%%

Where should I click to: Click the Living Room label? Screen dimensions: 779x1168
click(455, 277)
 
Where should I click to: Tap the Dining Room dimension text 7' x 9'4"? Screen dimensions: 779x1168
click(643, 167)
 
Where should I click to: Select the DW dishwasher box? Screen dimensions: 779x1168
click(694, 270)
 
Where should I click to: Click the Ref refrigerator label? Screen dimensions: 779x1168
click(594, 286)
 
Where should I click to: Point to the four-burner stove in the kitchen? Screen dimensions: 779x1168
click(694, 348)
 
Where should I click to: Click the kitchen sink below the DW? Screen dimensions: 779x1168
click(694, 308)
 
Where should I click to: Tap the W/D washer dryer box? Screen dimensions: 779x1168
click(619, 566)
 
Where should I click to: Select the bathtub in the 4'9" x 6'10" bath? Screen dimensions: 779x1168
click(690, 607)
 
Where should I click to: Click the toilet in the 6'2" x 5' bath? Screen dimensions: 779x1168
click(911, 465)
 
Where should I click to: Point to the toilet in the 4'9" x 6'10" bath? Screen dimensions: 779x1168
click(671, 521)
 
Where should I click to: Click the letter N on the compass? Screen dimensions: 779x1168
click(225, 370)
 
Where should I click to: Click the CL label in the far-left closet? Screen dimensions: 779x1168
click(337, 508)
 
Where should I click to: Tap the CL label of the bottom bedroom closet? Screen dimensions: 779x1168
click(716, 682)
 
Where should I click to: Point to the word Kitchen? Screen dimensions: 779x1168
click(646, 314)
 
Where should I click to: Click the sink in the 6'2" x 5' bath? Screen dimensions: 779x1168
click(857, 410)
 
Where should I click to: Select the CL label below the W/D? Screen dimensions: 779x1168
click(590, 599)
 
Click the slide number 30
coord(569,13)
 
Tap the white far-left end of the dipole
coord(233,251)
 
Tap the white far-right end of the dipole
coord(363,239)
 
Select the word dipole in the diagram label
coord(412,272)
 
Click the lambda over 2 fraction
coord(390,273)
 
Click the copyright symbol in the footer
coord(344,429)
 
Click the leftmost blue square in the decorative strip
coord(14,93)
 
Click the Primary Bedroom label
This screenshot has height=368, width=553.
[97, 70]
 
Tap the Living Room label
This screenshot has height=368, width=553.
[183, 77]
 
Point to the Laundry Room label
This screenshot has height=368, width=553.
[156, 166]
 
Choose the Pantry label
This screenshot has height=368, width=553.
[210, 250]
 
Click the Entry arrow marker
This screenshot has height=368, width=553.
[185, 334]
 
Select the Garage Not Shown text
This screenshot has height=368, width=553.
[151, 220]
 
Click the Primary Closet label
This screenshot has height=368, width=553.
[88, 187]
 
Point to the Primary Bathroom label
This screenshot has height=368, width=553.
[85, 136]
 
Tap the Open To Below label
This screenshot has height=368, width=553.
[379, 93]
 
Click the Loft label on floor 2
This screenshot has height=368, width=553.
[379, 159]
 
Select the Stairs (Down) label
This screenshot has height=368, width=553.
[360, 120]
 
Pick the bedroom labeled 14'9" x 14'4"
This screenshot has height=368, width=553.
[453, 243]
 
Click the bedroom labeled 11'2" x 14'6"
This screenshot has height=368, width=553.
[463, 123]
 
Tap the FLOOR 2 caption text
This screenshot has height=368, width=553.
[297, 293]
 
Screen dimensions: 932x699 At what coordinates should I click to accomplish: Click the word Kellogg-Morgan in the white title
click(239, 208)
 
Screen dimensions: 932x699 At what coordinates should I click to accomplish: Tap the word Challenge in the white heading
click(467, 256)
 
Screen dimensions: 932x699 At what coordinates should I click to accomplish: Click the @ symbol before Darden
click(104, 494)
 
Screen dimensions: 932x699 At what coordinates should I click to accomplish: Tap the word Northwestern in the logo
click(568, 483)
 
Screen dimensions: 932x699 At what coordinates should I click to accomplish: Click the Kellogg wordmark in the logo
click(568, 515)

%%

### EXERCISE INSTRUCTIONS
Swap "Living Room" for "Family Room" in the part that opens with the first line of the entries and closes with the line containing "click(911, 465)", and give those lines again with nothing else changed.

### ANSWER FOR THE TASK
Where should I click to: Click the Family Room label? Screen dimensions: 779x1168
click(455, 277)
 
Where should I click to: Tap the Dining Room dimension text 7' x 9'4"? Screen dimensions: 779x1168
click(643, 167)
 
Where should I click to: Select the DW dishwasher box? Screen dimensions: 779x1168
click(694, 270)
 
Where should I click to: Click the Ref refrigerator label? Screen dimensions: 779x1168
click(594, 286)
 
Where should I click to: Point to the four-burner stove in the kitchen? Screen dimensions: 779x1168
click(694, 348)
 
Where should I click to: Click the kitchen sink below the DW? Screen dimensions: 779x1168
click(694, 308)
 
Where should I click to: Tap the W/D washer dryer box? Screen dimensions: 779x1168
click(619, 566)
 
Where should I click to: Select the bathtub in the 4'9" x 6'10" bath? Screen dimensions: 779x1168
click(690, 607)
 
Where should I click to: Click the toilet in the 6'2" x 5' bath? Screen dimensions: 779x1168
click(911, 465)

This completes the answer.